DeAntonio's son Lukas was diagnosed with autism spectrum disorder in 2012 at the age of 2.
Lukas had some therapy through early intervention but that stopped once he turned 3 this year, leaving DeAntonio without coverage for her son.
And the therapy Lukas requires isn't cheap. On the average, speech therapy costs $100 per hour, occupational therapy is $120 per hour and behavioral intervention therapy runs close to $45,000 per year.
"That's not even an option right now," DeAntonio said.
The DeAntonio family does have group insurance through an employer however it does not cover the care Lukas needs for his diagnosis.

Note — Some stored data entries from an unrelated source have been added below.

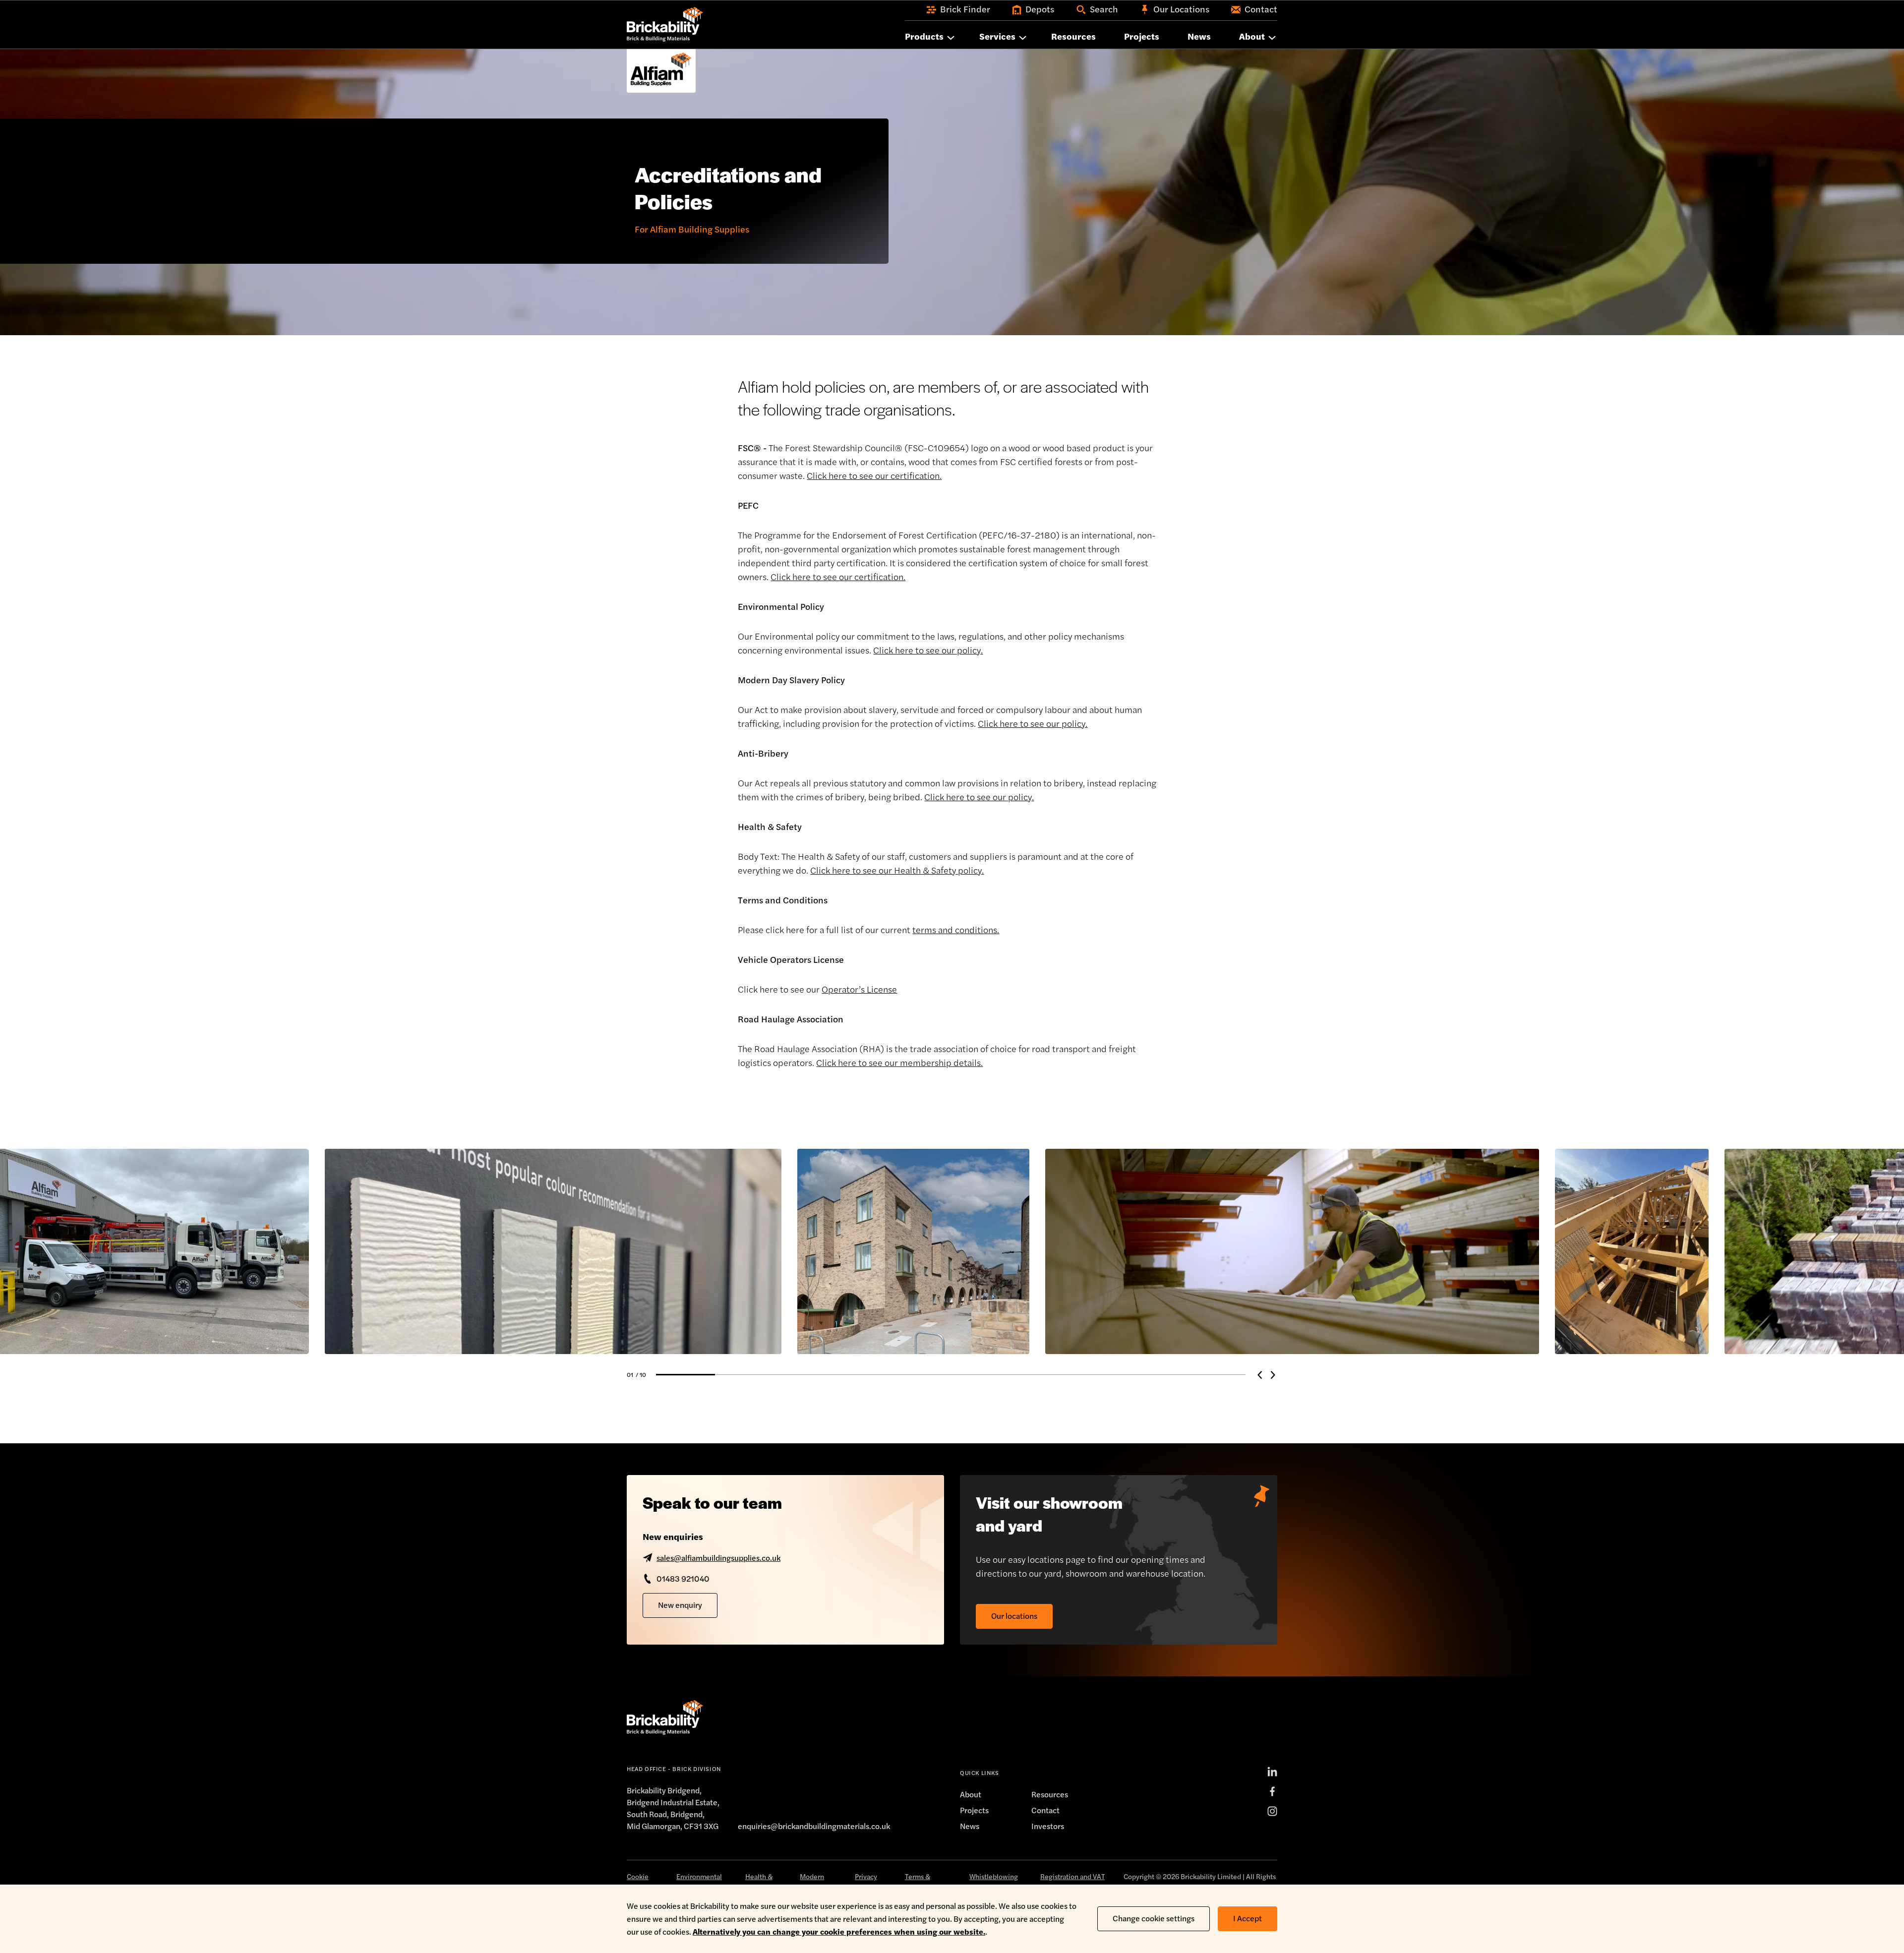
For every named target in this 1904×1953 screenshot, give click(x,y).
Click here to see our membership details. (899, 1062)
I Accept (1247, 1918)
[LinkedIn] (1272, 1771)
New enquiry (680, 1604)
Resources (1049, 1794)
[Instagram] (1272, 1811)
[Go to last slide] (1259, 1374)
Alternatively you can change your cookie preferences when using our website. (839, 1931)
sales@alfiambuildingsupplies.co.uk (718, 1557)
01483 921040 (683, 1578)
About (970, 1794)
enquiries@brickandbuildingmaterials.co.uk (814, 1826)
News (969, 1826)
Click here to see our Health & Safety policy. (897, 870)
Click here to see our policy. (928, 650)
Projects (974, 1810)
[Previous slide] (644, 136)
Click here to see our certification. (874, 475)
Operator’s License (859, 989)
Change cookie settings (1153, 1918)
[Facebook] (1272, 1791)
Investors (1047, 1826)
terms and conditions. (955, 929)
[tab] (685, 1374)
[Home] (665, 24)
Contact (1045, 1810)
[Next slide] (664, 136)
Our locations (1014, 1615)
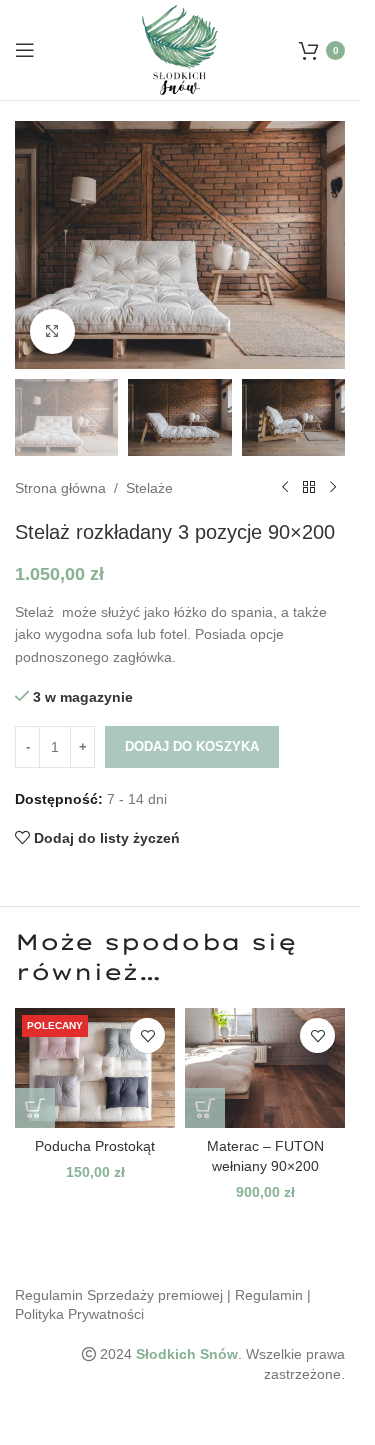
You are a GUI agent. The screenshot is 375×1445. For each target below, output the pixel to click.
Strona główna (60, 488)
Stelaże (149, 488)
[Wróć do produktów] (309, 488)
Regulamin (269, 1295)
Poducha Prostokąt (95, 1146)
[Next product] (333, 488)
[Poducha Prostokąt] (95, 1068)
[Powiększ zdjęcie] (52, 331)
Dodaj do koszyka (192, 746)
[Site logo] (180, 49)
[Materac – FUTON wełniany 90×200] (265, 1068)
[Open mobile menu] (25, 50)
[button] (35, 1108)
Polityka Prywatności (79, 1314)
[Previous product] (285, 488)
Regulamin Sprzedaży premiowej (119, 1295)
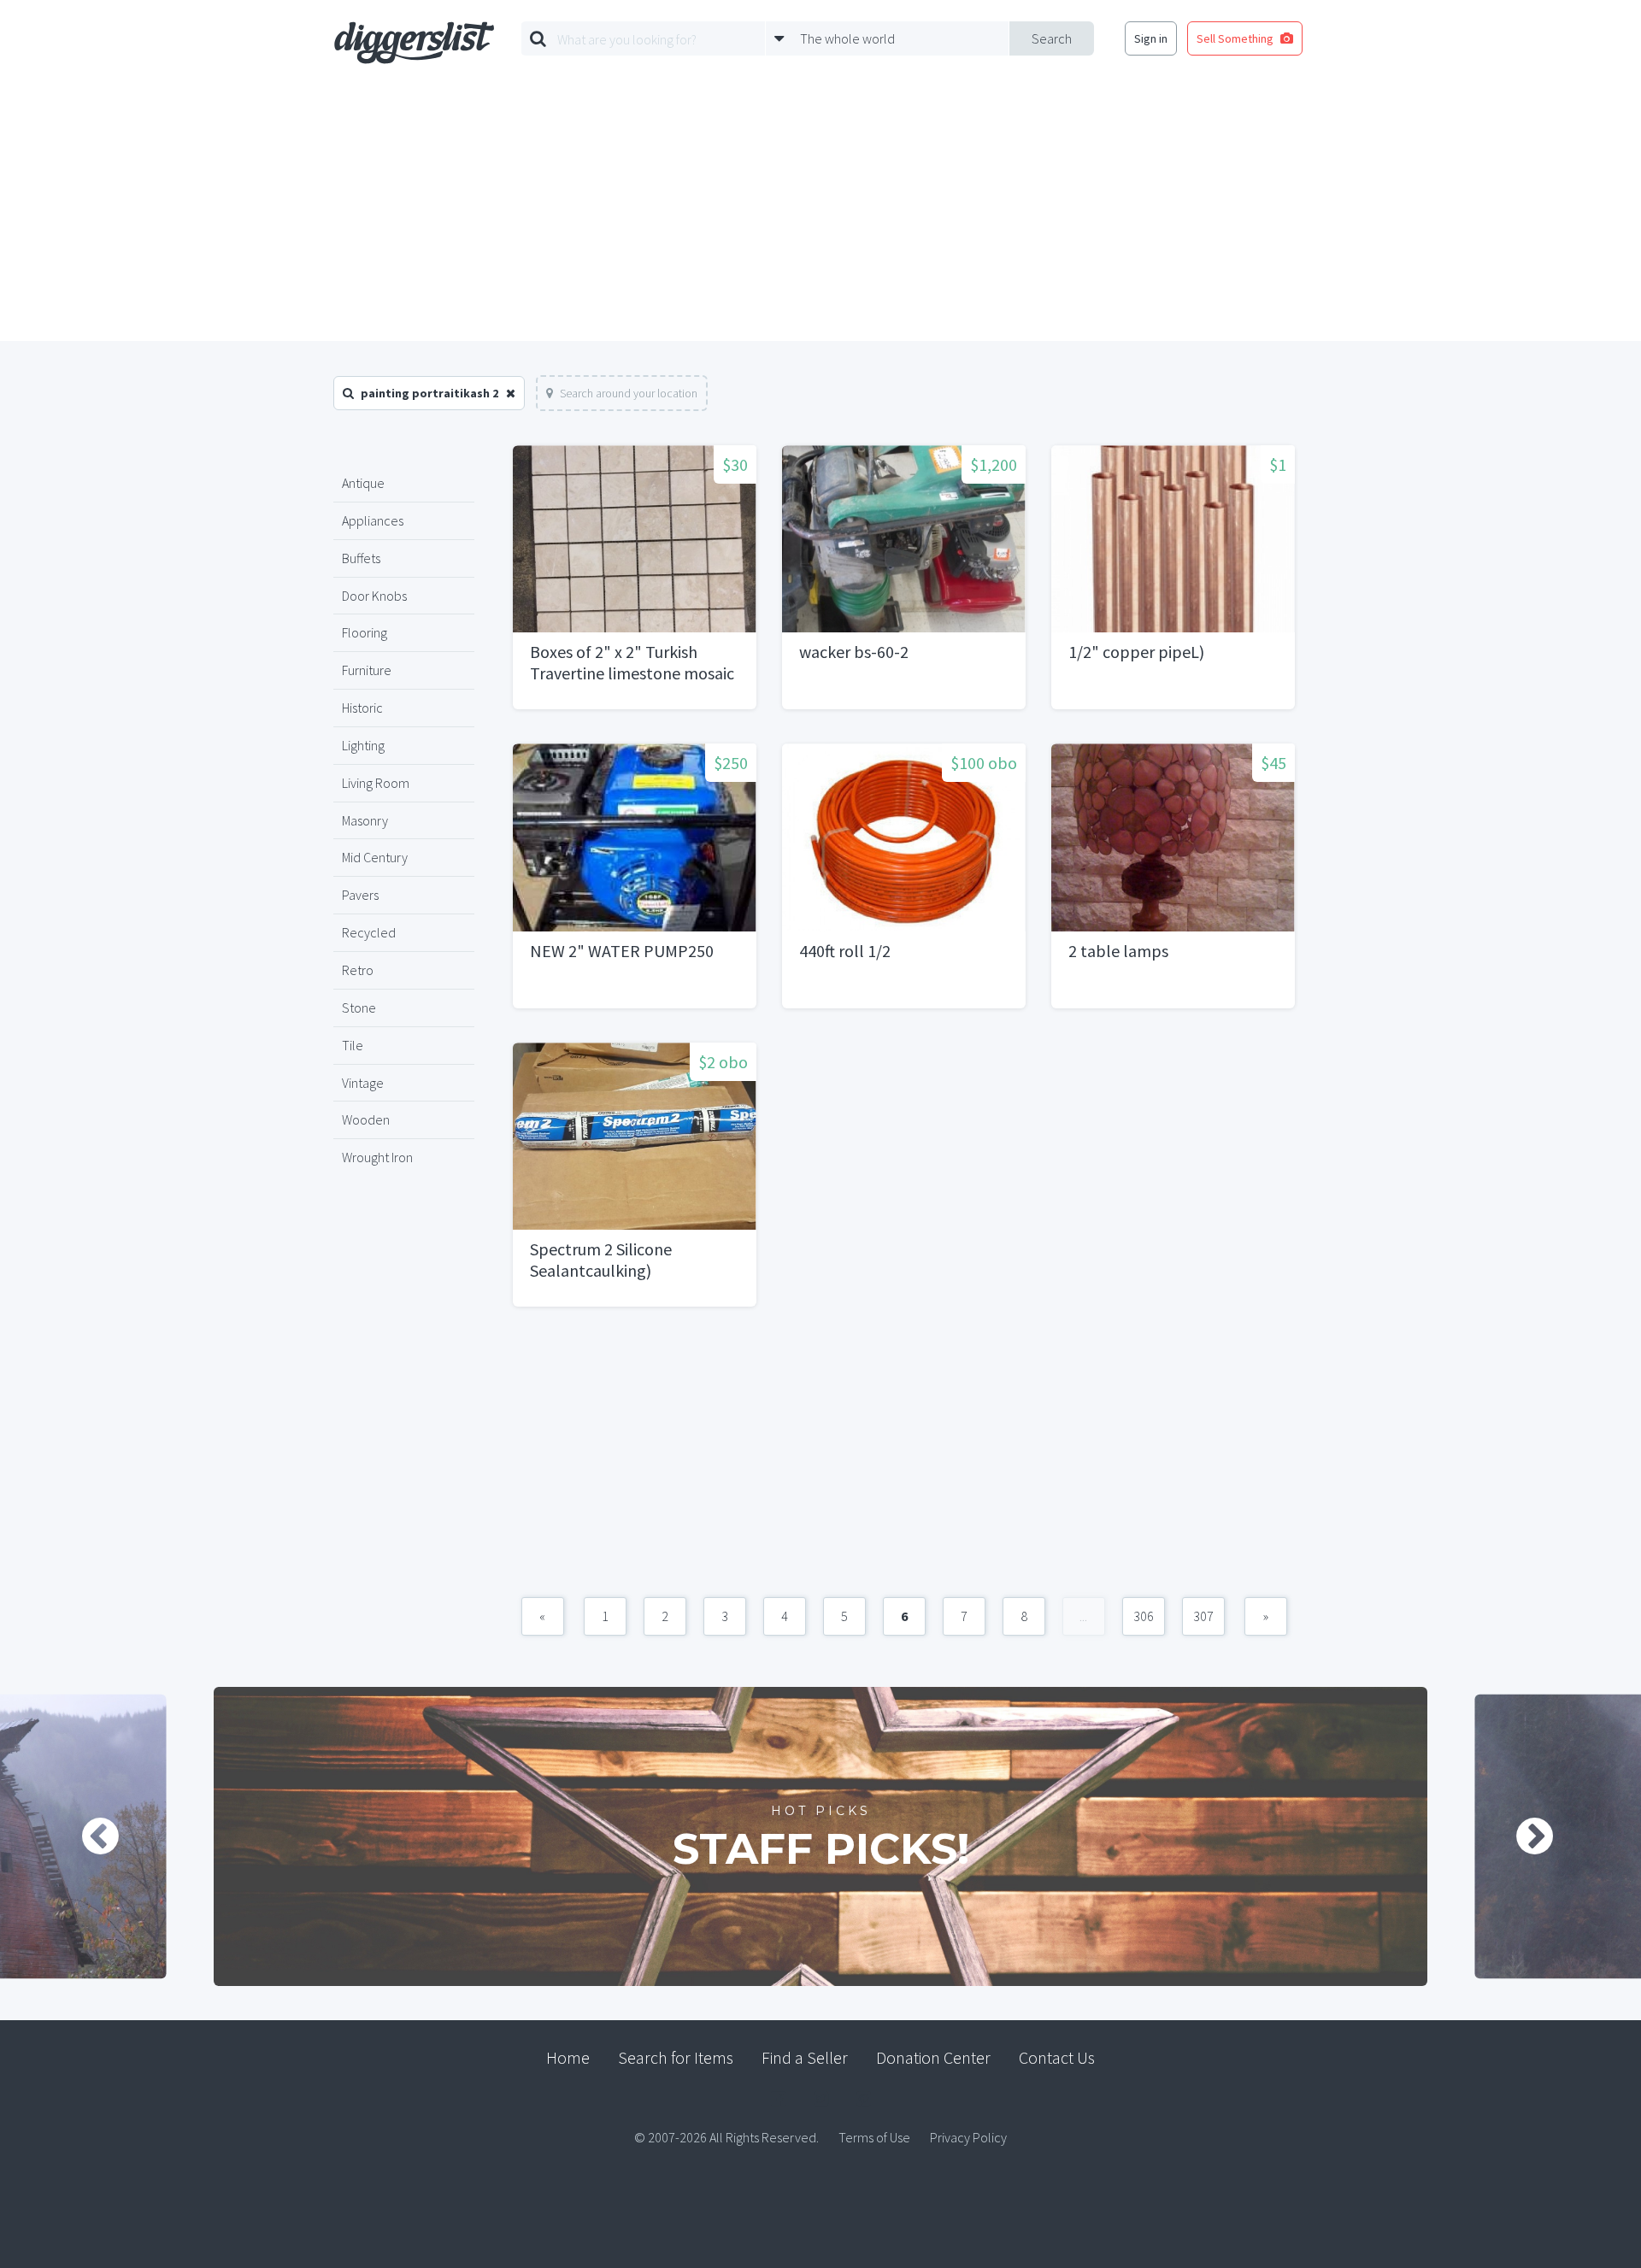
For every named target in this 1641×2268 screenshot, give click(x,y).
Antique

So, Becky was elated to hear about House Bill 498 — a bill introduced during this year's General Assembly session — which mandated coverage of autism spectrum disorder through the state's insurance plan as well as some independent insurance providers.
That elation grew after the House passed the measure to the Senate by a 105-7 margin.
But, the elation quickly turned to angst as the bill languished in a Senate committee since May and will not be heard during this session.
"It leaves people like us in the middle class with no help in paying higher insurance when we keep getting denied coverage," DeAntonio said.
As the bill moved quickly through the House, DeAntonio was happy to learn the bill had a local spinor in Rep. Mike Hager, R-Rutherfordton.
But, again, that elation turned south after she learned Hager was one of the seven votes cast against the bill when it reached the House floor.
"When it was first explained to me, I didn't realize it was a mandate that would actually cost us money. No mandate can be free," Hager said. "I am against mandates and I think they hurt small businesses more than anything else."
While figures on the impact to small businesses weren't known, the legislative staff figured the bill would add $1.1 million in claims to the state employee insurance in the first year then $3.3 million in the second. The Autism Society of North Carolina (ASNC) figured the addition would cost health plan members $3.72 per year.
"It was going to effect small business owners and those that carry their own insurance," Hager said. "Folks are struggling, including small business owners and it is tough."
Nonetheless, the bill passed the House and moved into the Senate Insurance Committee where Sen. Tom Apodaca, R-Henderson, never placed the bill on the committee calendar, thus never holding a hearing or vote on the bill.
While Apodaca was not available for comment, he was reported in other news outlets as holding the bill because of unknown repercussions surrounding the Affordable Care Act. However, the ASNC said HB 498 exempts insurance plans affected by the Affordable Care Act. Those plans include plans subject to federal law such as plans operated by providers that are in more than one state.
"He said publicly, and to us, that he likes the bill and wants to try to get it passed in the short session," said Jennifer Mahan, spokesperson with the ASNC. "That is really good news and we want to work with him and address any questions or concerns he has about the bill."
None of that helped DeAntonio, who continues to struggle to find ways to get Lukas the therapy he needs on a regular basis.
"We have filed claims through early intervention but they have all been denied," DeAntonio said. "They say because he has autism and it is a developmental disorder, they don't cover developmental disorders."
She said Lukas would be able to get the therapy he needs if the bill were to pass.
"He is at an 18-month-old level with speech therapy. When he is not in therapy, he is more at a stand-still and it really holds every thing back," DeAntonio said. "Things that come natural for other kids, like eating with a fork, are challenging for Lukas."
As for now, the bill will likely not be heard during this session but can be revived for the 2014 Short Session. Until then, DeAntonio said she won't stop pressing for the bill.
"I will just keep talking about it and talking with local lawmakers about autism," DeAntonio said. "Occasionally I feel like giving up, like when this bill did not get heard but I have to get back up and not give up."